24.Dominion commits to use commercially reasonable efforts to maintain credit metrics that are supportive of strong investment-grade credit ratings (targeting the Single-A range) for Dominion Questar Gas. For the first four years following the Effective Time, in any rate proceeding where Dominion Questar Gas’ rate of return is established or it seeks to reset the previously authorized rate of return on rate base, Dominion Questar Gas will demonstrate that its cost of debt proposed for recovery in rates is not greater than would have been incurred absent the Merger, and will hold customers harmless from any increases in the cost of debt caused by the Merger.

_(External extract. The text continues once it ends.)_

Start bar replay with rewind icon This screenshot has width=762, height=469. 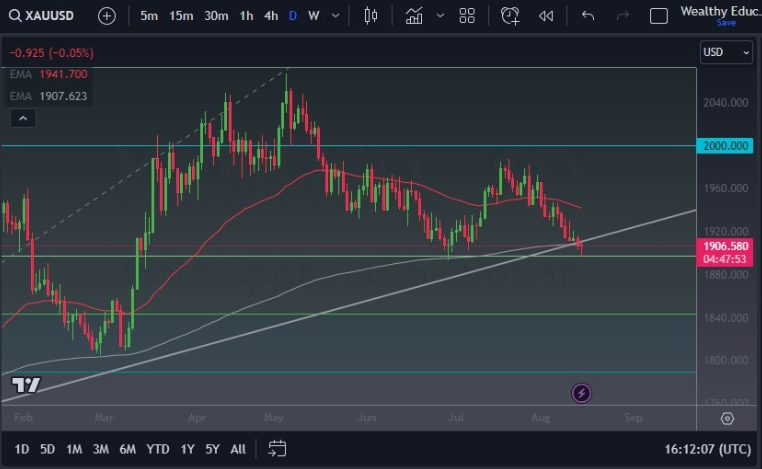point(545,16)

Nothing in this provision shall limit the Parties, in any general rate proceeding, from presenting any arguments or evidence as to the appropriate rate of return for Dominion Questar Gas, consistent with the provisions of Paragraph 60 of this Settlement Stipulation.

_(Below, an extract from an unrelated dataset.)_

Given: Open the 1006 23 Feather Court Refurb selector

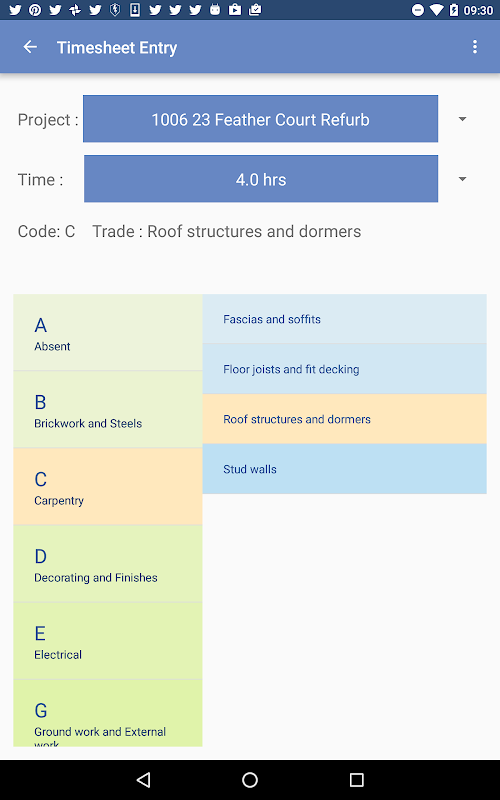Looking at the screenshot, I should pos(260,119).
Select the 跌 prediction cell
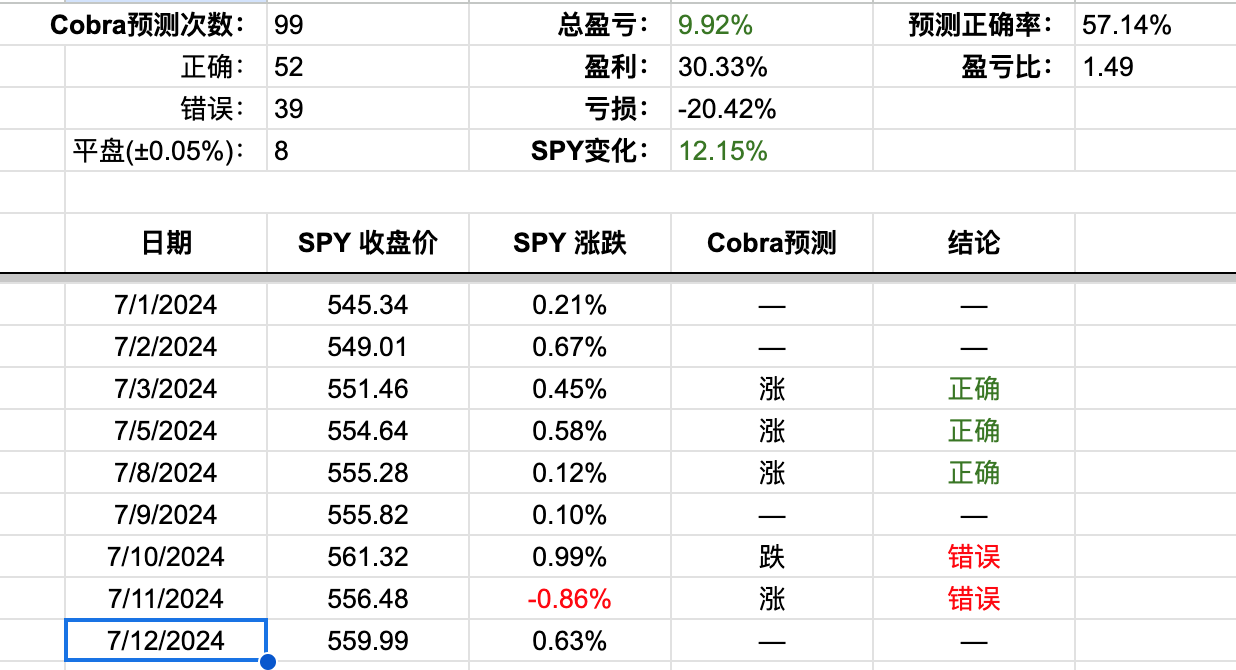Screen dimensions: 1236x670 (x=771, y=556)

25.Neither Dominion nor its other subsidiaries will, without the Commission’s approval, make loans to Dominion Questar Gas that bear interest at rates that are greater than the lower of (i) rates being paid at the time of such loan by Dominion or such other subsidiary on its own debt or (ii) rates available, at the time of such loan, on similar loans to Dominion Questar Gas from the market.

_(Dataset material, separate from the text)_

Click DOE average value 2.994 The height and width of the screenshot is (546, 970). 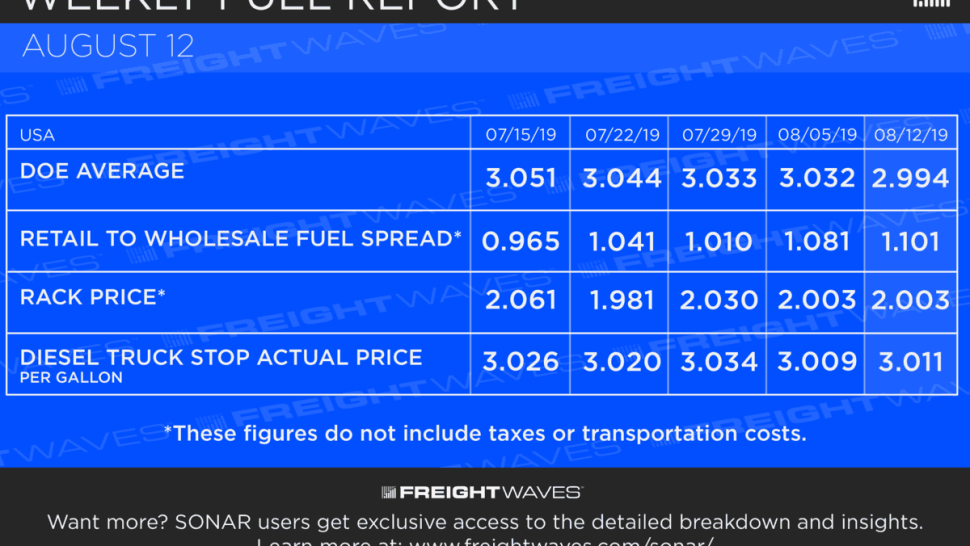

26.Dominion Questar Gas will not lend funds to Dominion or other Dominion entities, including Dominion Questar.
27.Dominion Questar Gas will not transfer material assets to or assume liabilities of Dominion or any other subsidiary of Dominion without the Commission’s approval.
28.Dominion Questar Gas will not transfer its debt to Dominion, or any other subsidiary of Dominion, without the Commission’s approval.
29.Dominion will continue to provide to Dominion Questar Gas no less than the same access to short-term debt, commercial paper, and other liquidity that Questar Corporation currently has in place for Questar Gas.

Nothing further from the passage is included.